In fact rabbits were first domesticated around the 18th century to find a suitable source of meat. Many of the rabbit breeds that we keep as pets today like Flemish Giant Rabbits actually were bred a meat rabbits.
Wild hares are being hunted all around the world even today as a sustainable game. Due to their fast breeding, hunting is often recommended to keep wild populations in check.
Their meat is considered a good source of protein with relatively low fat content is quite similar to white meat in chicken.
After listing all these differences between rabbits and hares we’d also like to tell you about all the things they have in common. Here are the similarities between rabbits and hares.
Family – Both rabbits and hares belong to the family Laporidae. All animals in this family eat a plant-based diet, eat their cecotrophes (charecteristic of Lagomorphs) which is a soft stool that helps them absorb much more nutrition from their diet.

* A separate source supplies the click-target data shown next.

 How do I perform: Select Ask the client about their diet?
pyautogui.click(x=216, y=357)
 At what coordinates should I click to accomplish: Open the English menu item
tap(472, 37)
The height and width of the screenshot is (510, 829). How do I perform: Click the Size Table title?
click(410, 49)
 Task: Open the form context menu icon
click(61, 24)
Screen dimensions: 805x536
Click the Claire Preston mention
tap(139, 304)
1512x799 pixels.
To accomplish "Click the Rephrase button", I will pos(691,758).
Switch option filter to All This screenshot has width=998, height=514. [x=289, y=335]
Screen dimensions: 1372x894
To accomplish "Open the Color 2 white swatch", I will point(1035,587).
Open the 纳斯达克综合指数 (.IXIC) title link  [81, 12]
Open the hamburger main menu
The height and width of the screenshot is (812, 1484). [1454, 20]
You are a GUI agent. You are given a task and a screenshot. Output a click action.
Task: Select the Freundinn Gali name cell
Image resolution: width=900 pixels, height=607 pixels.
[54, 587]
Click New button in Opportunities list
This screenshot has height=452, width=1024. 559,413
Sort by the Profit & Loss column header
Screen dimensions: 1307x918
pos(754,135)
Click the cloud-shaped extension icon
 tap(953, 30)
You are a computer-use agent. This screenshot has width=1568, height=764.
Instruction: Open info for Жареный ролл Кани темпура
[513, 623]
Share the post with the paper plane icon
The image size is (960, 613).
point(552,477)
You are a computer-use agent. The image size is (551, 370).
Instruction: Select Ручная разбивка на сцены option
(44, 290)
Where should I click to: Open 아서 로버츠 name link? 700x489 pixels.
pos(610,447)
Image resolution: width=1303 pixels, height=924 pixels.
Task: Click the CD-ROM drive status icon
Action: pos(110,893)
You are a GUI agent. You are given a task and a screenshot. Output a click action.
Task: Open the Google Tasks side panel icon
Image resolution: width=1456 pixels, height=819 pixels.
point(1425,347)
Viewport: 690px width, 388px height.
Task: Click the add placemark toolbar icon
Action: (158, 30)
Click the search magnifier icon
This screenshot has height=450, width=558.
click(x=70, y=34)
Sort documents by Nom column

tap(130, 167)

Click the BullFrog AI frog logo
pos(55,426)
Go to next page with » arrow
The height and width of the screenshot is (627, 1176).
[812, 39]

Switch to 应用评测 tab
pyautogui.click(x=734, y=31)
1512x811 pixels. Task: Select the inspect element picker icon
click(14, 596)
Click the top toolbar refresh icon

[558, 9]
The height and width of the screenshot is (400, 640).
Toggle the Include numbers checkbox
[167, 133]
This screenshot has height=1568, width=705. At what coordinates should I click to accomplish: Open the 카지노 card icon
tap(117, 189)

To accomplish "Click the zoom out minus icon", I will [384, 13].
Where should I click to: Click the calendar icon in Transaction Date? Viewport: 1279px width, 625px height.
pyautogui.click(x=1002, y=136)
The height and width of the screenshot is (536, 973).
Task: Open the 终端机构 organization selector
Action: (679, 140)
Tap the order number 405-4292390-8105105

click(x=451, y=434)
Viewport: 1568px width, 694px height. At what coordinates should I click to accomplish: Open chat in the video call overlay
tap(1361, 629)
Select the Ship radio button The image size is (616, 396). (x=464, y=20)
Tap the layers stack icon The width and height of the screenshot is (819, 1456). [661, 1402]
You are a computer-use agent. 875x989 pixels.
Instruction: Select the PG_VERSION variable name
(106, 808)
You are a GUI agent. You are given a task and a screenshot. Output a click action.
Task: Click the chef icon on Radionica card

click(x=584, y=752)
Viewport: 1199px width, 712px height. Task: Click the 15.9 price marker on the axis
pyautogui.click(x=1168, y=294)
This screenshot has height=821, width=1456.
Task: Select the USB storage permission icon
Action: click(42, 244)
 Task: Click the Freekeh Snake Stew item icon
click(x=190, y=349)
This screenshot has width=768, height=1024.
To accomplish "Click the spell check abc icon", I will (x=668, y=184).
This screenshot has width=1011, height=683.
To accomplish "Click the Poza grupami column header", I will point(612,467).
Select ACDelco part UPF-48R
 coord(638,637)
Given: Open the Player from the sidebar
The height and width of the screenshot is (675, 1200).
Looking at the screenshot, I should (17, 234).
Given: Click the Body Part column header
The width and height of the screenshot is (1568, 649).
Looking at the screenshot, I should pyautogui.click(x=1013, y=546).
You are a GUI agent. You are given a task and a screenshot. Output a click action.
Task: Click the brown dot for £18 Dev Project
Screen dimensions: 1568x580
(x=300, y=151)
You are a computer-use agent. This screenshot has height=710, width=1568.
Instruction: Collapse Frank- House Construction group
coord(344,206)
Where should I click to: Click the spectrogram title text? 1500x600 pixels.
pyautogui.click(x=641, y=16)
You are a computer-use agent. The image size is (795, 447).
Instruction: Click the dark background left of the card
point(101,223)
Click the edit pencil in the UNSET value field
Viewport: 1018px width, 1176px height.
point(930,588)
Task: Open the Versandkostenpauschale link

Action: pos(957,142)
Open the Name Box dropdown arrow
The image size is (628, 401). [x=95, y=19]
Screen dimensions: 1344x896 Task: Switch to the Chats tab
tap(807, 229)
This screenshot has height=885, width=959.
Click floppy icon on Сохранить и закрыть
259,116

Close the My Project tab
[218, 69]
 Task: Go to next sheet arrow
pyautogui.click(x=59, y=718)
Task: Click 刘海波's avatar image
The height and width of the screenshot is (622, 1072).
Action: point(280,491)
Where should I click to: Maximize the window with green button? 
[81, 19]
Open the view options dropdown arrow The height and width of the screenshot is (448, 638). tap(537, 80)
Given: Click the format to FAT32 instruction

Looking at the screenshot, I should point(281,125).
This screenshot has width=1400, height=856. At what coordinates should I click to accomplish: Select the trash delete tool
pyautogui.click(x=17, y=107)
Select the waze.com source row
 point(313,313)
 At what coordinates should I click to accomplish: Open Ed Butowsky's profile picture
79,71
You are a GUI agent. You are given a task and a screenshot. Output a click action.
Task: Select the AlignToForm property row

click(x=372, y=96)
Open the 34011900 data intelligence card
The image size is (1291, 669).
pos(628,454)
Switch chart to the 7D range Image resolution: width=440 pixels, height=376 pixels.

Anatomy – Rabbits and hares have very similar sized organs and bones. Most of their physical features are likely to have developed together and shared a common ancestry
Food Chain – Both rabbits and hares share a similar place in the food chain, they are both herbivores and prey animals. Rabbits and hares in the wild are a major food source for many carnivore animals like foxes, wild dogs, wolves etc.
So now you should know the difference between rabbit vs bunny vs hare as well as understanding what makes each of them unique in their place in the animal kingdom.